--- WHAT NEEDS TO BE DONE ---
In the DistributedSampler comparison, what MindSpore parameter corresponds to the PyTorch parameter rank?

--- PASSAGE TO READ ---
===

Differences with torch.utils.data.distributed.DistributedSampler

View Source On Gitee

torch.utils.data.distributed.DistributedSampler

class torch.utils.data.distributed.DistributedSampler(dataset, num_replicas=None, rank=None, shuffle=True, seed=0, drop_last=False)

For more information, see torch.utils.data.distributed.DistributedSampler.

mindspore.dataset.DistributedSampler

class mindspore.dataset.DistributedSampler(num_shards, shard_id, shuffle=True, num_samples=None, offset=-1)

For more information, see mindspore.dataset.DistributedSampler.

Differences

PyTorch: Split datasets into shards for distributed training. The drop_last parameter can be used to control whether to drop the tail of the data to make it evenly divisible across the devices, seed controls the random seed of shuffle.

MindSpore: Split datasets into shards for distributed training. Drop data or make it evenly divisible across the devices is not supported, random seed is not supported to specified for shuffle.

Categories

Subcategories

PyTorch

MindSpore

Difference

Parameter

Parameter1

dataset

-

Dataset object to be sampled. MindSpore does not need this parameter.

Parameter2

num_replicas

num_shards

-

Parameter3

rank

shard_id

-

Parameter4

shuffle

shuffle

-

Parameter5

seed

-

Sampling seed when shuffle is set to True.

Parameter6

drop_last

-

Controls whether to drop the tail of the data to make it evenly divisible across the devices.

Parameter7

-

num_samples

Used to obtain partial samples.

Parameter8

-

offset

The starting shard ID where the elements in the dataset are sent to.

Code Example

import torch
from torch.utils.data.distributed import DistributedSampler

class MyMapDataset(torch.utils.data.Dataset):
    def __init__(self):
        super(MyMapDataset).__init__()

===

--- SOURCE MATERIAL ---
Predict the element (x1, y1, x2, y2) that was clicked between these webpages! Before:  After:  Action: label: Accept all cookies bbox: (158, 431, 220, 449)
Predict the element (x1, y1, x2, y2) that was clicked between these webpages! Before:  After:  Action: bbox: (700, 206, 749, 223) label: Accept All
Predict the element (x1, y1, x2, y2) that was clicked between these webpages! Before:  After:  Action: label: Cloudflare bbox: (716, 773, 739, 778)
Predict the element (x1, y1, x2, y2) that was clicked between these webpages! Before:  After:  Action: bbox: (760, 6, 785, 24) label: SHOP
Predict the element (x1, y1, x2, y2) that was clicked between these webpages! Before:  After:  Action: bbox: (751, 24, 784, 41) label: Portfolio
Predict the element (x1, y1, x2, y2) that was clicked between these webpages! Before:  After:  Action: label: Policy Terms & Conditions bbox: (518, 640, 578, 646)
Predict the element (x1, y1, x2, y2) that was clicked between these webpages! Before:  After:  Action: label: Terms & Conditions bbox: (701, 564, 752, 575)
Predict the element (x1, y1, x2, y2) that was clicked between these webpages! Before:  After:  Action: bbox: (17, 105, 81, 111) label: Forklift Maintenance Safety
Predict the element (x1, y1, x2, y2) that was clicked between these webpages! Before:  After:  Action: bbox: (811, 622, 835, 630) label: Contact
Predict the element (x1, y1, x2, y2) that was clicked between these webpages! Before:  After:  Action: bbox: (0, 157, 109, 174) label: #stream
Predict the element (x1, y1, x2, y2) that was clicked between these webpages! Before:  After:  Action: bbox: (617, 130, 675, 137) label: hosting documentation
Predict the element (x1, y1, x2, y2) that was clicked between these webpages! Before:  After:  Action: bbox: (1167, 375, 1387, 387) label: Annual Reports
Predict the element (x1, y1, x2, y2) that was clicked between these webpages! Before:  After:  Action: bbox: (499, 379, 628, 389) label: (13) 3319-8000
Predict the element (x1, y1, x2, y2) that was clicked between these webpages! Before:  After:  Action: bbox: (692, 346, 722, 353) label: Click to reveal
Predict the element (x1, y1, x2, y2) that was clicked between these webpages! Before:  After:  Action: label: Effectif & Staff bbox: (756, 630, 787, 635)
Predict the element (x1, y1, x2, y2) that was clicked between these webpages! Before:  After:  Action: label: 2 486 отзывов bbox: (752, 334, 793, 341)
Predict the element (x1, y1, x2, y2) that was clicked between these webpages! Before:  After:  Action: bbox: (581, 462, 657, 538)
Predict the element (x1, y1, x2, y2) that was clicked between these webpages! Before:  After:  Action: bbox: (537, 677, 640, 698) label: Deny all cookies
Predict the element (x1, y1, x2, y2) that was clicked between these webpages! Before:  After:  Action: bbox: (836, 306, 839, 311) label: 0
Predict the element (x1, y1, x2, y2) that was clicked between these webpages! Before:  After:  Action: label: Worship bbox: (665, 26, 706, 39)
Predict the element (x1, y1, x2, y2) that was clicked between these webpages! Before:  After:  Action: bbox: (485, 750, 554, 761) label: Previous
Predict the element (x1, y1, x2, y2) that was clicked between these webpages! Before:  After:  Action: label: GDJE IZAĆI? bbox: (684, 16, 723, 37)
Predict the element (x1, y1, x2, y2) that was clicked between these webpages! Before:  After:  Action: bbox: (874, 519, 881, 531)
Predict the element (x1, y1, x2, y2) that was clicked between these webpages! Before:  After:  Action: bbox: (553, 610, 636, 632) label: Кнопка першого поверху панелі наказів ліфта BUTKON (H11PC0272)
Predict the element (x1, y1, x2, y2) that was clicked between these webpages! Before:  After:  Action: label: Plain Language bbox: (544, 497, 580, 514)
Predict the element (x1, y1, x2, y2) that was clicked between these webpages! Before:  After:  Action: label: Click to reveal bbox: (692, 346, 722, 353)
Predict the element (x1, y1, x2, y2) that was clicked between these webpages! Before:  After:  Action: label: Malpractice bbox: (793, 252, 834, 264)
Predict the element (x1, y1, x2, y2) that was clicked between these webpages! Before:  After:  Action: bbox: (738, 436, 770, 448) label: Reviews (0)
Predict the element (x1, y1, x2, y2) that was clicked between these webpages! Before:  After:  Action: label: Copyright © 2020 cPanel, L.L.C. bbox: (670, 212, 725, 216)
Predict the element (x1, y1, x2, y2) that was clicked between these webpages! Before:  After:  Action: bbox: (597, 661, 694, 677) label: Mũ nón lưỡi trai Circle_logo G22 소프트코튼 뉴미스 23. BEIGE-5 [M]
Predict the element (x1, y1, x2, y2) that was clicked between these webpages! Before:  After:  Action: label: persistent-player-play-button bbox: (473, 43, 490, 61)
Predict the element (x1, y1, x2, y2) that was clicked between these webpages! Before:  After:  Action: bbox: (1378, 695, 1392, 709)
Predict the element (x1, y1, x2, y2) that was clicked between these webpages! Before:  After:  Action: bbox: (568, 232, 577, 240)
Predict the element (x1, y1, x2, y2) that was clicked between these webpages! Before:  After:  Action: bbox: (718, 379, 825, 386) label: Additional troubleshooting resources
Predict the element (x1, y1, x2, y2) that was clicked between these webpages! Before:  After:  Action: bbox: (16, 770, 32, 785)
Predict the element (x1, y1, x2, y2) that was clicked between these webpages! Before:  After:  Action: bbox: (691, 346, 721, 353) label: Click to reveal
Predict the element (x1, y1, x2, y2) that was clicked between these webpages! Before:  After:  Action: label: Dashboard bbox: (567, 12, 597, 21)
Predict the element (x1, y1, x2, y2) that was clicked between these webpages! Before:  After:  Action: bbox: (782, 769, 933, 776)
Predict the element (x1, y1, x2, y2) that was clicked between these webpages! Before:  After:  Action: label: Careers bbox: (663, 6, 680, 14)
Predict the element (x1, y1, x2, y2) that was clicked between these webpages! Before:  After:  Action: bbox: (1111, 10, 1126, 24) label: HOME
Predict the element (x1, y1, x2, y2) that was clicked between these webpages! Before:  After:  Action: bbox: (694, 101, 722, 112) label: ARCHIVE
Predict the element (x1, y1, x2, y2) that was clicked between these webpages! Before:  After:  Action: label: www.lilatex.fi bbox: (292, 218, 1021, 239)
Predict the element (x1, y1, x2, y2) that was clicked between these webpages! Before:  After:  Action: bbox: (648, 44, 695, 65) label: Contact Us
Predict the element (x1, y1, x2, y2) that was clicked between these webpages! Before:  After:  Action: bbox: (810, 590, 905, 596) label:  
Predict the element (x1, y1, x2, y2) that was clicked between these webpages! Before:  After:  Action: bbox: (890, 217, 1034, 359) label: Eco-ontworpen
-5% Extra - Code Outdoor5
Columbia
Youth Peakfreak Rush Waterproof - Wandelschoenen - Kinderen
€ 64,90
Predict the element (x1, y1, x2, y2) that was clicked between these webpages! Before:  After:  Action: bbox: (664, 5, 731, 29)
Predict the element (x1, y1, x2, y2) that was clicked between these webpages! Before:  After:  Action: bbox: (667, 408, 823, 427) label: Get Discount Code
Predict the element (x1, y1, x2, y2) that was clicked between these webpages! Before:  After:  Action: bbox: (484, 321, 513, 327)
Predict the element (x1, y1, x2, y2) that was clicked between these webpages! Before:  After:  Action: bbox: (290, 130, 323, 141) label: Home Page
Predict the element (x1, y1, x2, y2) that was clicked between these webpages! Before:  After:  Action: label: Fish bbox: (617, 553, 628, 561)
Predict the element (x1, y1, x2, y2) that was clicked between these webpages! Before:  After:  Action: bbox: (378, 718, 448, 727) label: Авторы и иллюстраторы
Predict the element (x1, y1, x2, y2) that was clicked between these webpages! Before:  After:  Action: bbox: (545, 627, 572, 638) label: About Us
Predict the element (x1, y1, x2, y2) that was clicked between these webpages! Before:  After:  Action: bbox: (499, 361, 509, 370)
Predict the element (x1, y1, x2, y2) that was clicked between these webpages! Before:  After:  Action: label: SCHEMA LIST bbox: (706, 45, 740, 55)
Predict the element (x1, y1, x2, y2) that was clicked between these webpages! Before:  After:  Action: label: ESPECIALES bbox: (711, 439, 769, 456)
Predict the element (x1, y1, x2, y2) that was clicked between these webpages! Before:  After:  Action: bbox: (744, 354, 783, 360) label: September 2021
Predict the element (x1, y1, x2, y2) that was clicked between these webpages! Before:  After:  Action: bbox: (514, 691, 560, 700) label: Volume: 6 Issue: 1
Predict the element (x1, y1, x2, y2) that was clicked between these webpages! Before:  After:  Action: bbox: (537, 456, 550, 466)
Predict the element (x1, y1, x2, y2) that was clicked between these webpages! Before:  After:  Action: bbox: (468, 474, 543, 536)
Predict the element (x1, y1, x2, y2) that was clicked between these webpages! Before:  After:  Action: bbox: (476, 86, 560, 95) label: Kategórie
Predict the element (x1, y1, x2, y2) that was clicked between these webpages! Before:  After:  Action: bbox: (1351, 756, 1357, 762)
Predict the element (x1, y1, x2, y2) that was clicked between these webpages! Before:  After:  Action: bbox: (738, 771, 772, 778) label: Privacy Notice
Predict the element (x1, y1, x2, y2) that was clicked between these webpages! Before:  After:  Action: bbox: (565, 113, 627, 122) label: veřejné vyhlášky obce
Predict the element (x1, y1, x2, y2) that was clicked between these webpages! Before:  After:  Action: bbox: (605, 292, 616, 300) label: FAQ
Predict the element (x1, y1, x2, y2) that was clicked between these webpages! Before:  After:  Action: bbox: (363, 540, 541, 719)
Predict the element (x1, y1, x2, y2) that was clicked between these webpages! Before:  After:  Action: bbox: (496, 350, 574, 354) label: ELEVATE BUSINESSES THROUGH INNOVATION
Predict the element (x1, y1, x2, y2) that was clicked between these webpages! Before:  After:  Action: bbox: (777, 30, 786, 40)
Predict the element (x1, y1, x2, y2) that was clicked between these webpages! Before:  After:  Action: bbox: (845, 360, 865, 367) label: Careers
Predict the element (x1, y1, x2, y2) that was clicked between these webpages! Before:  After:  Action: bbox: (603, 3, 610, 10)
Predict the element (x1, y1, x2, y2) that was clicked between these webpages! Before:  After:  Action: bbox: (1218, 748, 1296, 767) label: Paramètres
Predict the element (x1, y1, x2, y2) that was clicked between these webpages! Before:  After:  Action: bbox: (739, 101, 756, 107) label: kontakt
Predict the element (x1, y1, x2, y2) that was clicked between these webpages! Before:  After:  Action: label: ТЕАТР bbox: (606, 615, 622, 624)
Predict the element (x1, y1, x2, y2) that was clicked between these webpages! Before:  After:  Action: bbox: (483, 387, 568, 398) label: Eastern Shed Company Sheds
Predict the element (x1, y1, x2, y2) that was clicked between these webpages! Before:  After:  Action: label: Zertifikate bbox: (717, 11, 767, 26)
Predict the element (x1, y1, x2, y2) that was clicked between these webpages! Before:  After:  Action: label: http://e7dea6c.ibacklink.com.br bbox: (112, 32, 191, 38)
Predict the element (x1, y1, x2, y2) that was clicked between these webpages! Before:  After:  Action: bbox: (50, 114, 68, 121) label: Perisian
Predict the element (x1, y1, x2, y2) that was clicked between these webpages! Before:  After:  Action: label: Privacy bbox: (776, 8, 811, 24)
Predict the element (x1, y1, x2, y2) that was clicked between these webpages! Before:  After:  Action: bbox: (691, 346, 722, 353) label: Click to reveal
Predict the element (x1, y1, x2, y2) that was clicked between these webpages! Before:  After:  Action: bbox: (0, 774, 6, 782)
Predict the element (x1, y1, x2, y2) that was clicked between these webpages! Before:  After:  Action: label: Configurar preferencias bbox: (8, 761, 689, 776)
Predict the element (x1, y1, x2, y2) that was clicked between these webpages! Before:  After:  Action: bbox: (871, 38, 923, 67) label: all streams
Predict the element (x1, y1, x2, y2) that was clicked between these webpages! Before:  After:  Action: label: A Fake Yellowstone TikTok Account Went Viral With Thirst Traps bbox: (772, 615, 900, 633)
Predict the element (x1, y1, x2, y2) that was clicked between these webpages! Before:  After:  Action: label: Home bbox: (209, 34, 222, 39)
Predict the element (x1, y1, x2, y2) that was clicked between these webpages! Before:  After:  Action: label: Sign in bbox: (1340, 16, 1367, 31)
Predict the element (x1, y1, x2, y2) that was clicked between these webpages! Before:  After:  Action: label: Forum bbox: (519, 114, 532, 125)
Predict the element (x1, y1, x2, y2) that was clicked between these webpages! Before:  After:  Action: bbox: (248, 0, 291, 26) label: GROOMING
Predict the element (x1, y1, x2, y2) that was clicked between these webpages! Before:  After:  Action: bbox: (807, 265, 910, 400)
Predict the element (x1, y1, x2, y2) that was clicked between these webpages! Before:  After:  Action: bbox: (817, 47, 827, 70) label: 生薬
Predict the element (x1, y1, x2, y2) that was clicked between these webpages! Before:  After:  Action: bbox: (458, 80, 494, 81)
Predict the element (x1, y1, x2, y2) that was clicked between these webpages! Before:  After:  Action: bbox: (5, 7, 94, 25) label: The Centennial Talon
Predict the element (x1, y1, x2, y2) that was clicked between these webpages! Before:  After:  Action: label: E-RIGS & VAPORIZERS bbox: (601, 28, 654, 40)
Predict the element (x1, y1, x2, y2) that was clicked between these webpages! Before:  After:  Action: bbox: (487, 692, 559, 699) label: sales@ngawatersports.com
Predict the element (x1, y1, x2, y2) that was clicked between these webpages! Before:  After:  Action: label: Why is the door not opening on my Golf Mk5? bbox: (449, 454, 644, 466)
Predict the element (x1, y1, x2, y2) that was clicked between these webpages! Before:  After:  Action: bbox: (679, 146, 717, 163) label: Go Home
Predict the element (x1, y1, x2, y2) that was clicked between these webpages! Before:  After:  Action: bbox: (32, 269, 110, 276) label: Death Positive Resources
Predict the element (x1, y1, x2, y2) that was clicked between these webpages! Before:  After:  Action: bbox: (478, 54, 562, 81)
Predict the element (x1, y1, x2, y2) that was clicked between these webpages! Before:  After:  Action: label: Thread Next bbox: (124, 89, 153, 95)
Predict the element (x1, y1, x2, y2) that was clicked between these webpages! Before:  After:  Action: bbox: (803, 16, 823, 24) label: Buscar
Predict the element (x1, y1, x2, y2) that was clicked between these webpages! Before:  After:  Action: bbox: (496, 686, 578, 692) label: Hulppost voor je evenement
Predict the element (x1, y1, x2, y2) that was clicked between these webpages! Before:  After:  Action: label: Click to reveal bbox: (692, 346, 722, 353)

===

--- EXERCISE SOLUTION ---
shard_id